We think you need these skills to ace Security Analyst
Some tips for your application 🫡
Tailor Your CV: Make sure your CV is tailored to the Security Analyst role. Highlight your experience with security tools and any relevant certifications. We want to see how your skills match what we're looking for!
Craft a Compelling Cover Letter: Your cover letter is your chance to shine! Use it to explain why you're passionate about security and how your background makes you a great fit for our team. Keep it concise but impactful!
Showcase Your Technical Skills: Don’t forget to mention your hands-on experience with IT security tools like Splunk or Nessus. We love seeing practical knowledge, so be specific about your achievements in previous roles.

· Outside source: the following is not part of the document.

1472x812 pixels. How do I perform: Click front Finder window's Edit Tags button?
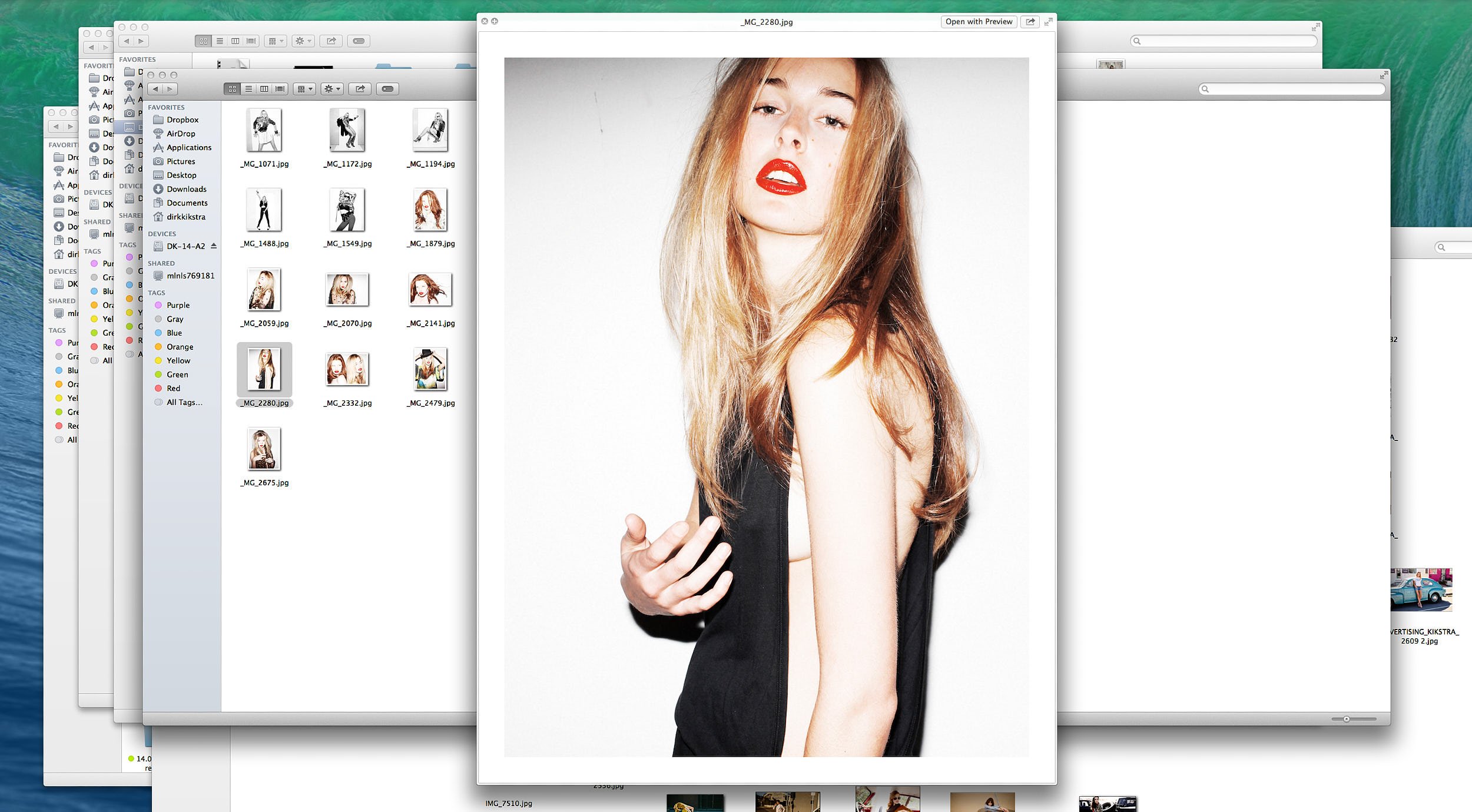click(387, 89)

Apply Through Our Website: We encourage you to apply directly through our website. It’s the best way for us to track your application and ensure it gets the attention it deserves. Plus, it’s super easy!

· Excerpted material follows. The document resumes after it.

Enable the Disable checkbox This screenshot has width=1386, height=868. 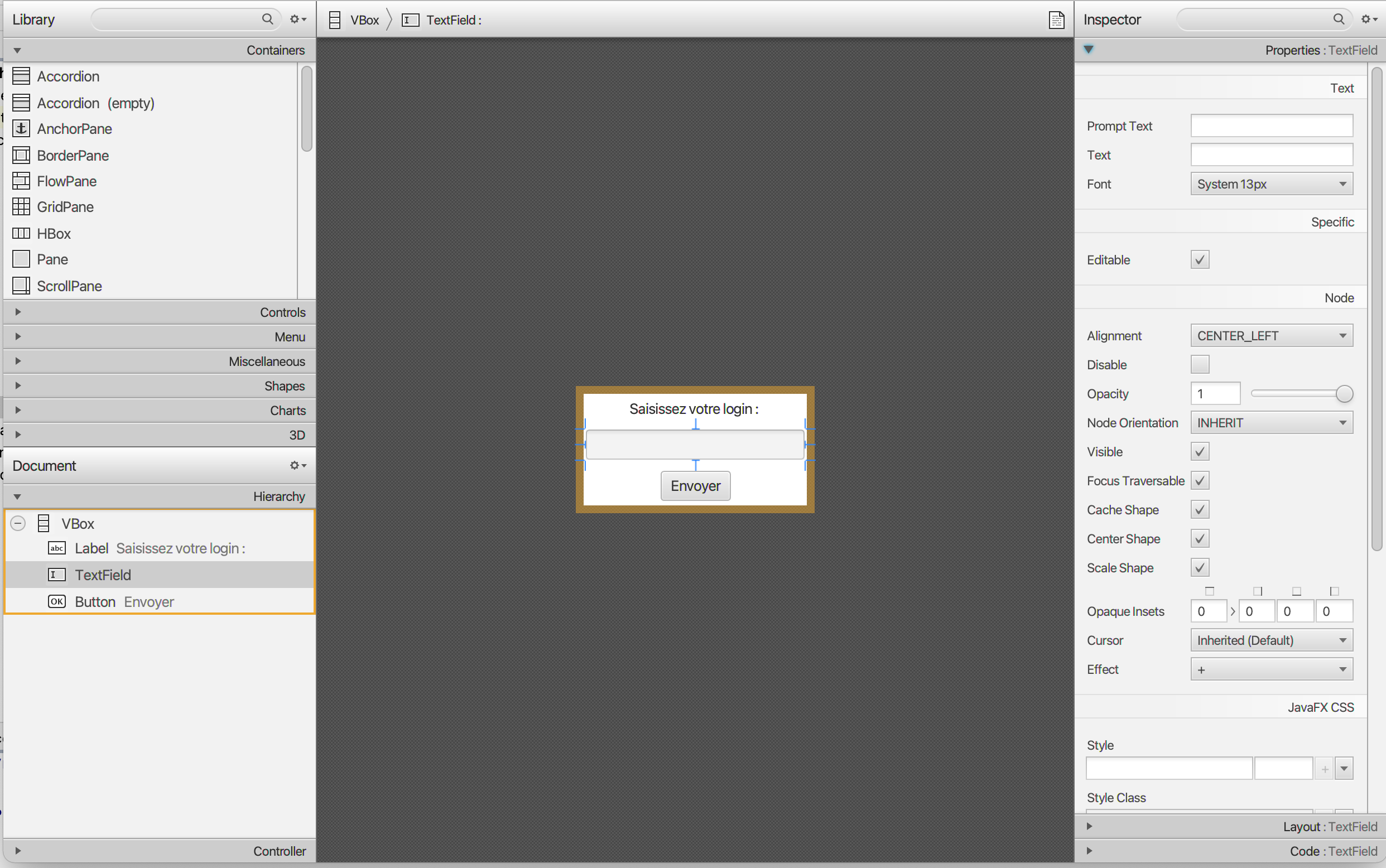(x=1200, y=364)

How to prepare for a job interview at Cubic
✨Know Your Security Tools
Familiarise yourself with the specific security tools mentioned in the job description, like ArcSight, Splunk, and Nessus. Be ready to discuss your experience with these tools and how you've used them in past roles.
✨Understand Risk Assessment
Brush up on your knowledge of risk assessments and security control reviews. Prepare to explain how you would conduct these assessments and what factors you consider when recommending actions to management.
✨Showcase Your Communication Skills
Since strong verbal and written communication skills are essential, practice explaining complex security concepts in simple terms. You might be asked to create user documentation or deliver training, so demonstrate your ability to communicate effectively.
✨Demonstrate Problem-Solving Abilities
Be prepared to discuss specific incidents where you recognised, investigated, and reconciled security violations. Use the STAR method (Situation, Task, Action, Result) to structure your answers and highlight your problem-solving skills.